Fried rice is a great dish to highlight your favorite fresh ingredients or even simply use up whatever deliciousness happens to be hiding in the vegetable drawer of your refrigerator. Today’s special contains a little of both: baby broccoli, snow peas, and home-grown tomatoes.
Traditionally, a large round-bottomed wok with a ring, and very high heat is used in making fried rice. I’ve adapted the process for easy home use with a 12-inch nonstick pan on medium heat. It’s still a quick dish to make, just a little more relaxed. If I have other tasks to do in the kitchen, I often work on them in the several minutes in between adding each ingredient to the pan.
One advantage of this non-traditional cooking method is that you can leave the minced garlic in the finished dish without fear of it burning. You’ll get a softer flavor from cooking the garlic at a lower temperature, plus many of the garlic’s nutrients will still be retained. If you want a more pungent garlic flavor and higher nutritional value, add the garlic closer to the end of the cooking process.
I like to have fresh Thai chili peppers on hand (Prik Chee Fah). These flavorful peppers are about 2-4 inches long (not the tiny, extremely hot bird’e eye chilies, also referred to as Thai chili). They add a bit of heat and a vibrant dose of color to any dish. If you don’t want the heat, remove the membranes and seeds before chopping. Look for Thai chili peppers in Asian grocery stores.
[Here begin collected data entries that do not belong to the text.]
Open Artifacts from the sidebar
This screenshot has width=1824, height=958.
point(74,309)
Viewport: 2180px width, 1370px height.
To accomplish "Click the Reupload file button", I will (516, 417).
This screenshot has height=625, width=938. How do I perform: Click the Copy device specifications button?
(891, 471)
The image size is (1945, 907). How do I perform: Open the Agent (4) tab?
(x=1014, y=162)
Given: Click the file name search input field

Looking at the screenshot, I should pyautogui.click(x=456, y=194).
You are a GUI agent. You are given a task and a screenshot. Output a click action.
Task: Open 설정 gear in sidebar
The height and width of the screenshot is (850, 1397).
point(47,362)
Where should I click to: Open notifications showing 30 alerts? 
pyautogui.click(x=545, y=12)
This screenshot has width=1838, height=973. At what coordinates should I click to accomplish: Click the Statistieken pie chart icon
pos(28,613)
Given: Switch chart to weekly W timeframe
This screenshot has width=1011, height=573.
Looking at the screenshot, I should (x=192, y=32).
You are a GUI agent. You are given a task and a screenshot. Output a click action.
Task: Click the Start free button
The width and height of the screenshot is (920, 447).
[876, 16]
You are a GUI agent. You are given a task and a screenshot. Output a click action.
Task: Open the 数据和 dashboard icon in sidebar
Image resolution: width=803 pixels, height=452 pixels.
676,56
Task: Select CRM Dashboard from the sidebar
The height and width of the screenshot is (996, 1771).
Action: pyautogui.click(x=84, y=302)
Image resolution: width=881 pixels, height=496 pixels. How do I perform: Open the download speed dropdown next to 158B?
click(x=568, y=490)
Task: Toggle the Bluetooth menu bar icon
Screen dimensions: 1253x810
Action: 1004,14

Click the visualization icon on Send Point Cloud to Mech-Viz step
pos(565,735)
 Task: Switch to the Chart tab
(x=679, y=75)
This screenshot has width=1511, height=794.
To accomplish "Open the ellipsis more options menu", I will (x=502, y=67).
You can also substitute Serrano chili.
Ingredients
- 1 small onion
- 3 fresh red Thai chilies (prik chee fah)
- 4 garlic cloves
- 5 stems baby broccoli
- 1 handful snow peas
- 1 medium tomato
- 1-1/3 c leftover brown rice
- coconut oil or other cooking oil
- 1 teaspoon raw coconut aminos (or gluten-free tamari)
- Thai basil (for garnishing)
Instructions
- Chop the onion and set aside.
- Finely mince the chilies and set aside. If you'd like it less spicy you can remove the membranes and seeds before mincing.
- Finely mince the garlic and set aside.
- Chop the baby broccoli into 2-3 inch long pieces and separate the stems from the florets.
- Remove the strings from the snow peas and set aside.
- Chop the tomato and set aside.
- Julienne the Thai basil and set aside.
- Heat a frying pan or wok to medium and melt a little coconut oil in it. Add the chopped onion and stir fry for several minutes.
- Add the minced chili and stir fry for a minute or two.
- Add the minced garlic and stir fry for a minute or two.
- Add the baby broccoli stems and stir fry for a couple minutes. Add the baby broccoli florets and stir fry for a couple minutes.
- Add the snow peas and stir fry for a couple minutes.
- Add the leftover brown rice and stir to combine. Add a teaspoon of coconut aminos and a little more oil if necessary. Stir fry for a couple minutes.
- Add the chopped tomato and gently stir fry for a minute or two until the tomatoes are warmed. Check the seasoning and add a little more coconut aminos if necessary.
- Garnish with the julienned Thai basil.
- Enjoy!








Feel free to adjust this recipe to fit your tastes and what’s in your refrigerator on any given day. You may want a bit more rice than I used. I was surprised to find that 1-1/3 cups of cooked rice was all I had on hand today. Two cups would make a more usual proportion of rice to vegetables and would serve more people as well. Of course, you would then also need to adjust the seasonings. I enjoyed the generous proportion of vegetables to rice, so I decided to share it with you exactly how I made it. Cooking, unedited.